◆ EXTRACTED INFORMATION ◆

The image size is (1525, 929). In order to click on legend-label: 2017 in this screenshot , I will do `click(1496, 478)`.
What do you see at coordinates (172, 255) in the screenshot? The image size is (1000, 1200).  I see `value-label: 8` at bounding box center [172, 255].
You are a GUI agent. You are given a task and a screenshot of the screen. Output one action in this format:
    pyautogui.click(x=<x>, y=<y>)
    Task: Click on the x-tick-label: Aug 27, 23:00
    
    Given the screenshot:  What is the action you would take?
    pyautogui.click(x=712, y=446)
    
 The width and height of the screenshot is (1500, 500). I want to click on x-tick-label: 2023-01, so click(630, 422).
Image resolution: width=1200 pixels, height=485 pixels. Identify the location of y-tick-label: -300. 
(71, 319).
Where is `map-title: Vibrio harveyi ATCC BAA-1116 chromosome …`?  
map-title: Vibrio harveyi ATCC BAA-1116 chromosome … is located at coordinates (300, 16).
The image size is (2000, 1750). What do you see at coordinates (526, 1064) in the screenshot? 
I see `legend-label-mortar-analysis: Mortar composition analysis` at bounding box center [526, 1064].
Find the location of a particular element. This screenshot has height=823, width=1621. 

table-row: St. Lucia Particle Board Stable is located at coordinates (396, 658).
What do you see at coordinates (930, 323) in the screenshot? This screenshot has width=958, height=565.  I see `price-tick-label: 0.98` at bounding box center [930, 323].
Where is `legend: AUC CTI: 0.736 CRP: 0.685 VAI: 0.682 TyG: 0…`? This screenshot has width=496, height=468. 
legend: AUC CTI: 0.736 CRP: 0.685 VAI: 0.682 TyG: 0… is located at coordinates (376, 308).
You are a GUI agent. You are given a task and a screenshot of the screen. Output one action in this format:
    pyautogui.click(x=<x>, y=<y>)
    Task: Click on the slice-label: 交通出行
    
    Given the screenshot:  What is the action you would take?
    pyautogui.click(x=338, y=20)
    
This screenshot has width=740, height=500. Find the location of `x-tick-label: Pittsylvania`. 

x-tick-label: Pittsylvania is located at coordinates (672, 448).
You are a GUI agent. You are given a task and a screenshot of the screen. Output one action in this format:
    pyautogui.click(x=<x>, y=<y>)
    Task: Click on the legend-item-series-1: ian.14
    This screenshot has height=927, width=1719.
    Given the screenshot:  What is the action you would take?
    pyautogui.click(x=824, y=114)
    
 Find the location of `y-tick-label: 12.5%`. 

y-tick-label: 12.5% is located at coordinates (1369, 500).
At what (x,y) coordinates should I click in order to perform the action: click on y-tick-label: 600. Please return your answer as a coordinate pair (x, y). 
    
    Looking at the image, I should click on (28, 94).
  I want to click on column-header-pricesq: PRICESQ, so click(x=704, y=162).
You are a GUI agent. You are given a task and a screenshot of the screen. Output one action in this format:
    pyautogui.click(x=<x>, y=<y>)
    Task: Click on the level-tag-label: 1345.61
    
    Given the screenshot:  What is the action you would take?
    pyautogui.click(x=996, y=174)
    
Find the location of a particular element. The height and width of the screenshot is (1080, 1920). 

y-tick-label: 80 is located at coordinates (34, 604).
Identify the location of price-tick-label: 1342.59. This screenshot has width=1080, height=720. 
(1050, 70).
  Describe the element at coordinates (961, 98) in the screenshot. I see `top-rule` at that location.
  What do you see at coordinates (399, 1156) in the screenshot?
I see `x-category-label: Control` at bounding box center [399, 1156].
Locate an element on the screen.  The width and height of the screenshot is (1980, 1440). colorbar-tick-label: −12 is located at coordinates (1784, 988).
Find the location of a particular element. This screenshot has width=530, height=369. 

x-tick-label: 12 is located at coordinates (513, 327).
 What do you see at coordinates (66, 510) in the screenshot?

◆ YOUR GOAL ◆
Copy every row above word for word, keeping each line unchanged.

◆ EXERCISE ANSWER ◆
The image size is (1525, 929). In order to click on legend-label: 2017 in this screenshot , I will do `click(1496, 478)`.
What do you see at coordinates (172, 255) in the screenshot? The image size is (1000, 1200).  I see `value-label: 8` at bounding box center [172, 255].
You are a GUI agent. You are given a task and a screenshot of the screen. Output one action in this format:
    pyautogui.click(x=<x>, y=<y>)
    Task: Click on the x-tick-label: Aug 27, 23:00
    
    Given the screenshot:  What is the action you would take?
    pyautogui.click(x=712, y=446)
    
 The width and height of the screenshot is (1500, 500). I want to click on x-tick-label: 2023-01, so click(630, 422).
Image resolution: width=1200 pixels, height=485 pixels. Identify the location of y-tick-label: -300. 
(71, 319).
Where is `map-title: Vibrio harveyi ATCC BAA-1116 chromosome …`?  
map-title: Vibrio harveyi ATCC BAA-1116 chromosome … is located at coordinates (300, 16).
The image size is (2000, 1750). What do you see at coordinates (526, 1064) in the screenshot? 
I see `legend-label-mortar-analysis: Mortar composition analysis` at bounding box center [526, 1064].
Find the location of a particular element. This screenshot has height=823, width=1621. 

table-row: St. Lucia Particle Board Stable is located at coordinates (396, 658).
What do you see at coordinates (930, 323) in the screenshot? This screenshot has width=958, height=565.  I see `price-tick-label: 0.98` at bounding box center [930, 323].
Where is `legend: AUC CTI: 0.736 CRP: 0.685 VAI: 0.682 TyG: 0…`? This screenshot has width=496, height=468. 
legend: AUC CTI: 0.736 CRP: 0.685 VAI: 0.682 TyG: 0… is located at coordinates (376, 308).
You are a GUI agent. You are given a task and a screenshot of the screen. Output one action in this format:
    pyautogui.click(x=<x>, y=<y>)
    Task: Click on the slice-label: 交通出行
    
    Given the screenshot:  What is the action you would take?
    pyautogui.click(x=338, y=20)
    
This screenshot has width=740, height=500. Find the location of `x-tick-label: Pittsylvania`. 

x-tick-label: Pittsylvania is located at coordinates (672, 448).
You are a GUI agent. You are given a task and a screenshot of the screen. Output one action in this format:
    pyautogui.click(x=<x>, y=<y>)
    Task: Click on the legend-item-series-1: ian.14
    This screenshot has height=927, width=1719.
    Given the screenshot:  What is the action you would take?
    pyautogui.click(x=824, y=114)
    
 Find the location of `y-tick-label: 12.5%`. 

y-tick-label: 12.5% is located at coordinates (1369, 500).
At what (x,y) coordinates should I click in order to perform the action: click on y-tick-label: 600. Please return your answer as a coordinate pair (x, y). 
    
    Looking at the image, I should click on (28, 94).
  I want to click on column-header-pricesq: PRICESQ, so click(x=704, y=162).
You are a GUI agent. You are given a task and a screenshot of the screen. Output one action in this format:
    pyautogui.click(x=<x>, y=<y>)
    Task: Click on the level-tag-label: 1345.61
    
    Given the screenshot:  What is the action you would take?
    pyautogui.click(x=996, y=174)
    
Find the location of a particular element. The height and width of the screenshot is (1080, 1920). 

y-tick-label: 80 is located at coordinates (34, 604).
Identify the location of price-tick-label: 1342.59. This screenshot has width=1080, height=720. 
(1050, 70).
  Describe the element at coordinates (961, 98) in the screenshot. I see `top-rule` at that location.
  What do you see at coordinates (399, 1156) in the screenshot?
I see `x-category-label: Control` at bounding box center [399, 1156].
Locate an element on the screen.  The width and height of the screenshot is (1980, 1440). colorbar-tick-label: −12 is located at coordinates (1784, 988).
Find the location of a particular element. This screenshot has width=530, height=369. 

x-tick-label: 12 is located at coordinates (513, 327).
 What do you see at coordinates (66, 510) in the screenshot?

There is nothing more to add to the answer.